Wishful Drinking by Carrie Fisher
“If my life wasn’t funny it would just be true, and that is unacceptable.” Yes, it’s a celebrity memoir. Yes, maybe it’s one of those things you’d pick up at a Hudson News. But beyond the Princess Leia-Paul Simon-Elizabeth Taylor-Eddie Fisher-Debbie Reynolds of it all, you can’t deny that Carrie Fisher wrote a memoir about painful family dynamics, public life, bipolar disorder, and addiction that can make you laugh (if you have the patience for this kind of thing). It’s voice driven, shiny, and a little indulgent. After years of keeping her battle with substance abuse under wraps, Fisher became an advocate for mental health awareness who spoke openly about her bipolar disorder diagnosis and her addictions, becoming sort of a den mother to unlikely celebrities and a beloved public figure. It’s easy to see why.
Lit by Mary Karr
The third in a memoir trilogy that includes the critically acclaimed The Liars’ Club and Cherry, Lit introduces Mary Karr as a full grown woman, poet, wife, and mother struggling with alcoholism. In her musical, no-nonsense style, she shows us how this disease, passed down from her own gun-toting, charming, erratic artist mother, almost wrecked her own life, following her on a quest for the stability she didn’t know as a kid. We see how through hard spiritual work, brutal self-effacement, hospitalization, community, and grace, she found a way through. This is also one of the first memoirs I ever read that included habitual disclosures about the haziness of memory, which made me feel safe as a reader and writer.

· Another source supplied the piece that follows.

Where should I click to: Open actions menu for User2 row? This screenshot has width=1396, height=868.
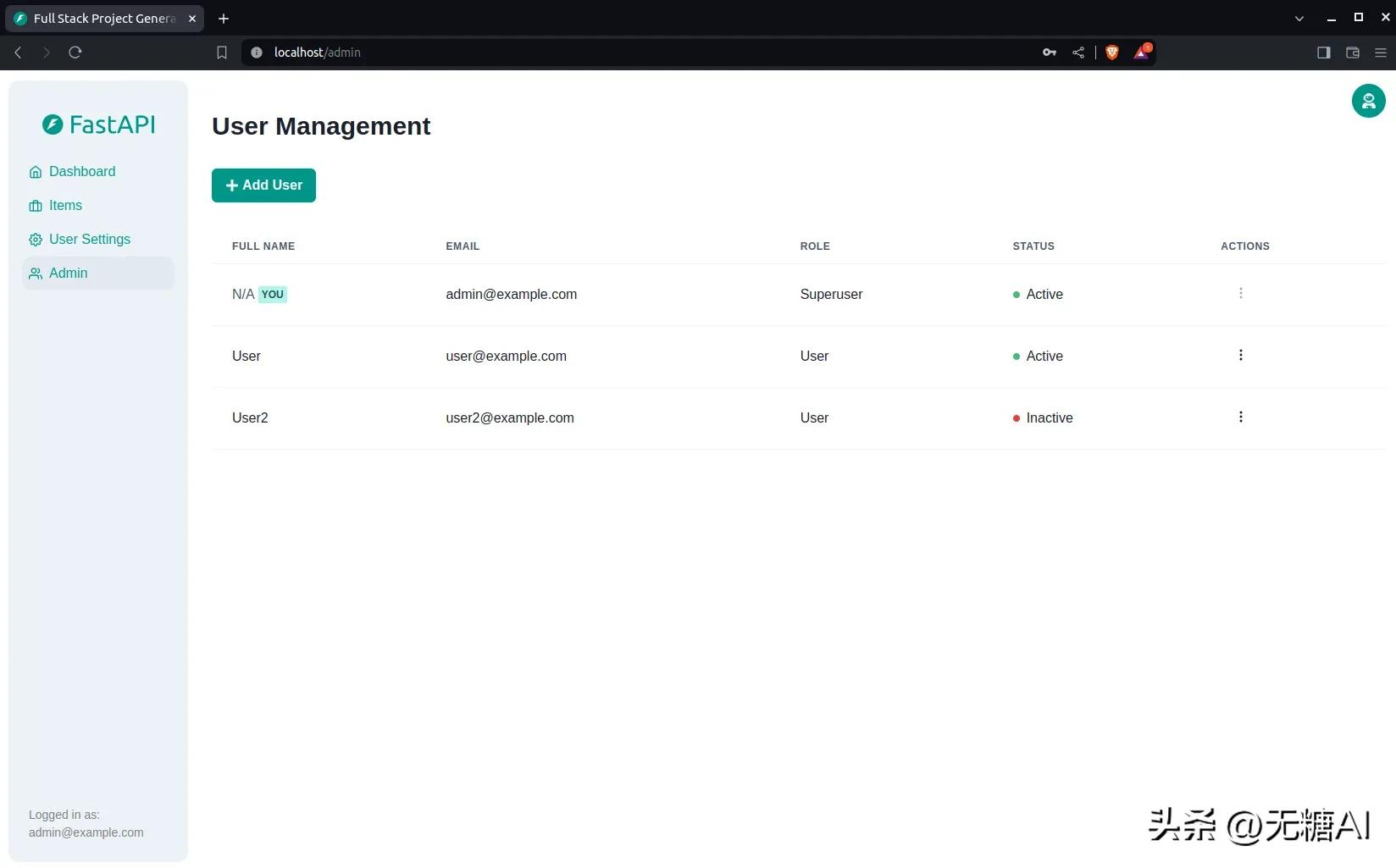[x=1240, y=417]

Good Morning, Destroyer of Men’s Souls by Nina Renata Aron
In an interview conducted while she was at work on the memoir, Aron said, “There’s this long history of, often women, living alongside this disease. But women’s experiences are seen as this secondary emotional corollary to the much more important story of male alcoholism and all the storminess that it entails.” At the center of her book is this secondary emotional corollary as it pertains to codependency. She had ample experience with it. At a young age, she became both protector and cop to her sister, who was addicted to drugs. After leaving home, marrying, and having a child, she reconnects with a charismatic man from her past, and the two begin an obsessive drug-filled affair that perpetuates a cycle of enabling and mutual destruction. Aron uses this as a springboard to talk about the psychology of codependency and even the roots of the temperance movement.

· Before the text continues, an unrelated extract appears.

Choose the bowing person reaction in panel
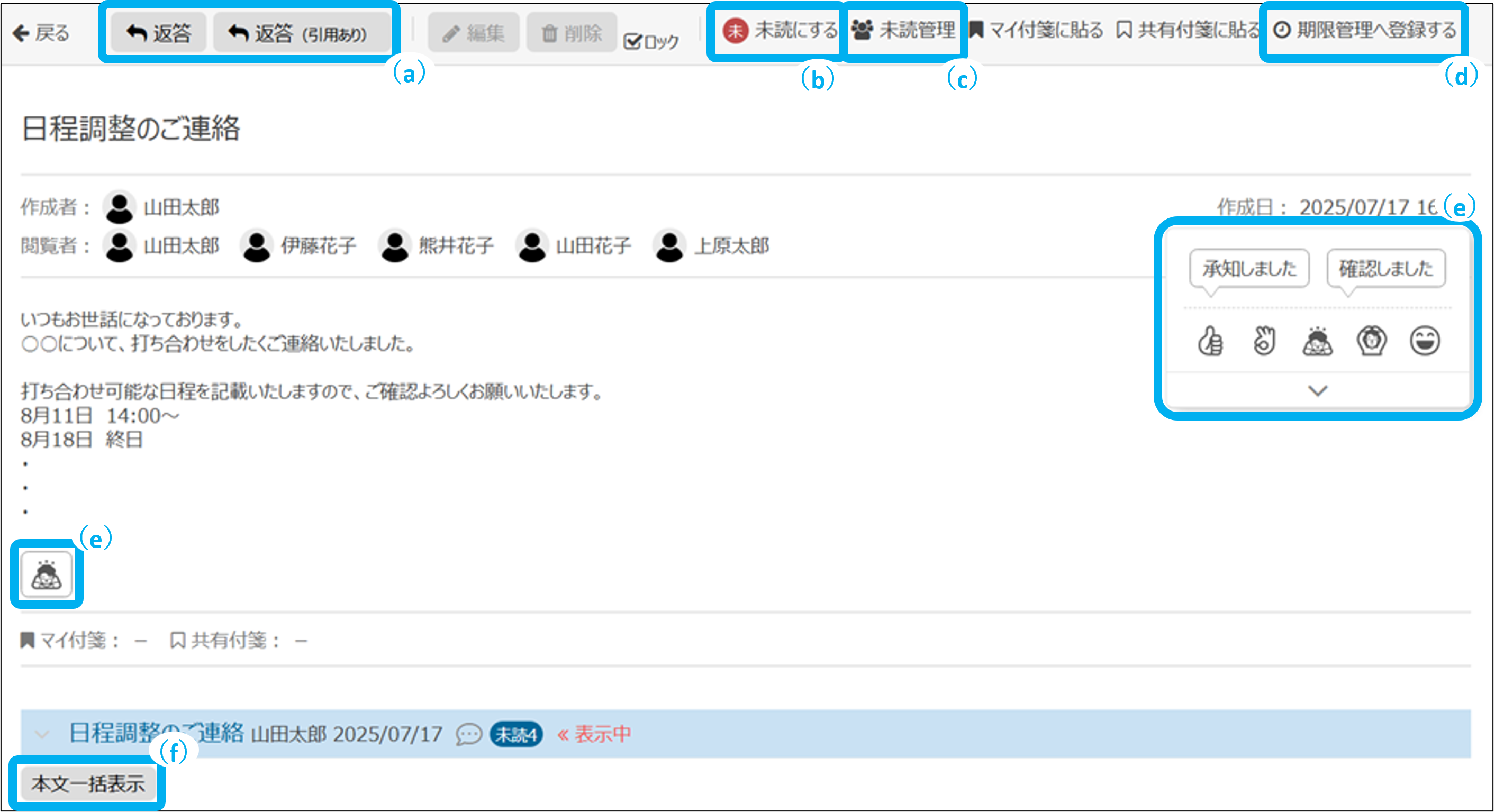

Drunk Mom by Jowita Bydlowska
Shortly after the birth of her son, Bydlowska relapses after three years of sobriety. She felt like a God, so she thought, why not keep that feeling going. Fast forward a bit and she’s sneaking drinks at the grocery store, waking up in a hotel with no panties on after a blackout. It is harrowing. She gets sober. After the book published, Bydlowska was celebrated for her bravery. She was also criticized for her seeming disregard for her child. In 2022, nine years after the release of the book (and six years after another relapse), she wrote, “Readers still write to tell me that this book helped them—to stop drinking, to stay sober another day, to feel less alone[…] I love every message. But the truth is, whatever the book does for people was never intentional.” Her initial motivation was only to write it. The truth is, that should be enough.